● **EXERCISE DETAILS**
Would you write out each line of the material below exactly, skipping every picture?

/---

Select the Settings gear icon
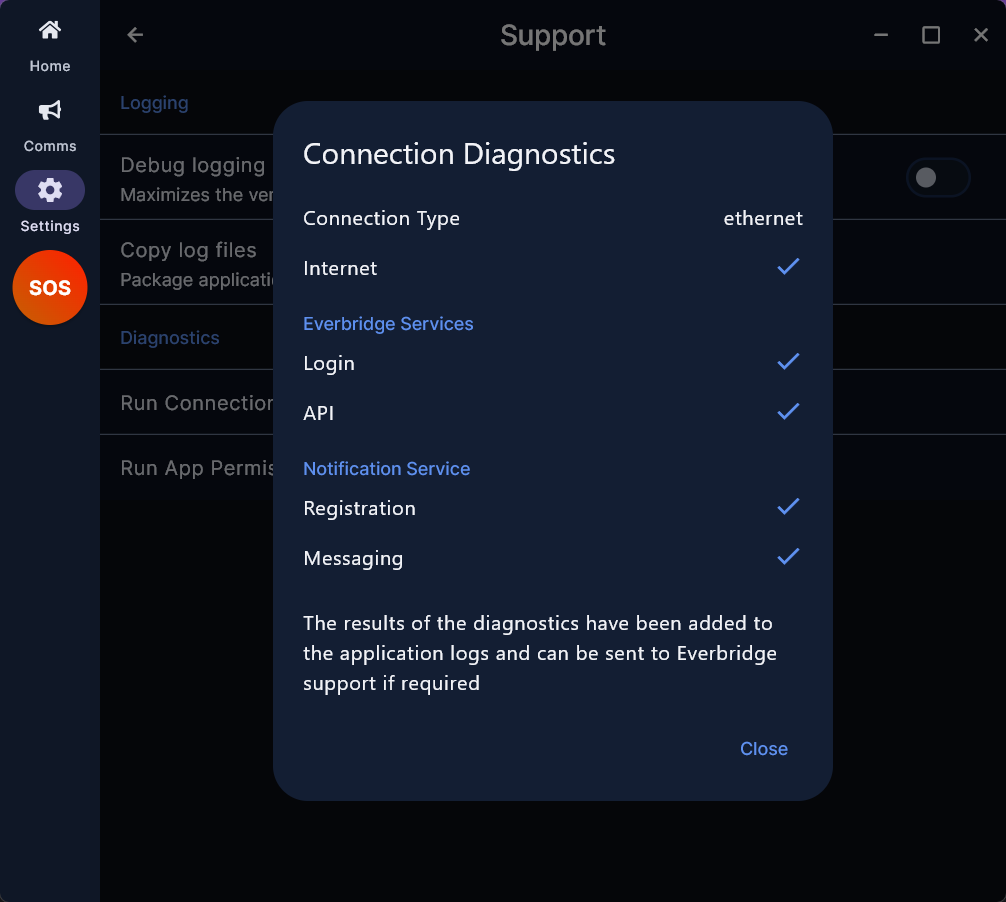 coord(49,191)
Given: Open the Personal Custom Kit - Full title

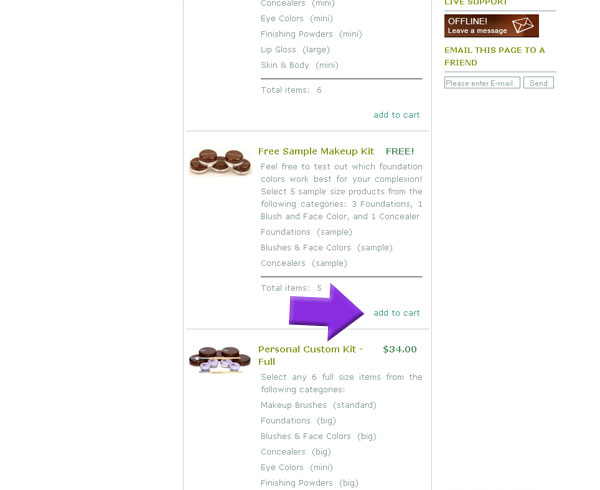Looking at the screenshot, I should coord(310,355).
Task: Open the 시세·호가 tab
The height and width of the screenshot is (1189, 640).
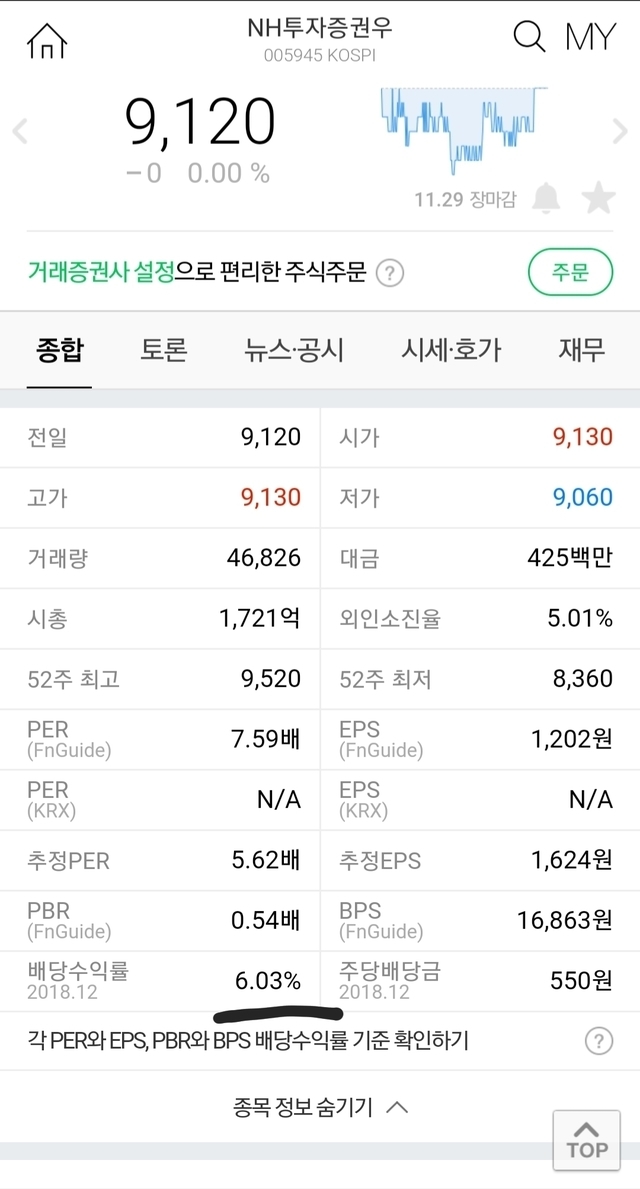Action: (x=451, y=350)
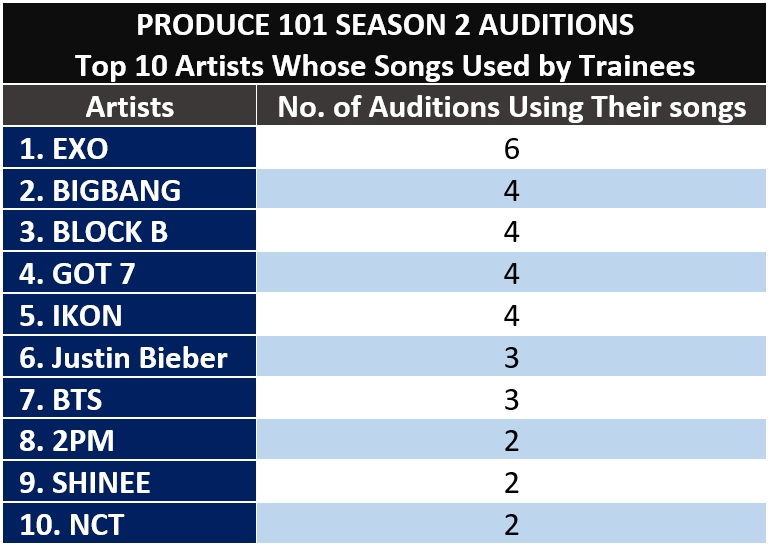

\---

● **SOLUTION FOR THIS TASK**
Select the Settings gear icon
 coord(49,191)
Given: Open the Personal Custom Kit - Full title

Looking at the screenshot, I should coord(310,355).
Task: Open the 시세·호가 tab
The height and width of the screenshot is (1189, 640).
Action: (x=451, y=350)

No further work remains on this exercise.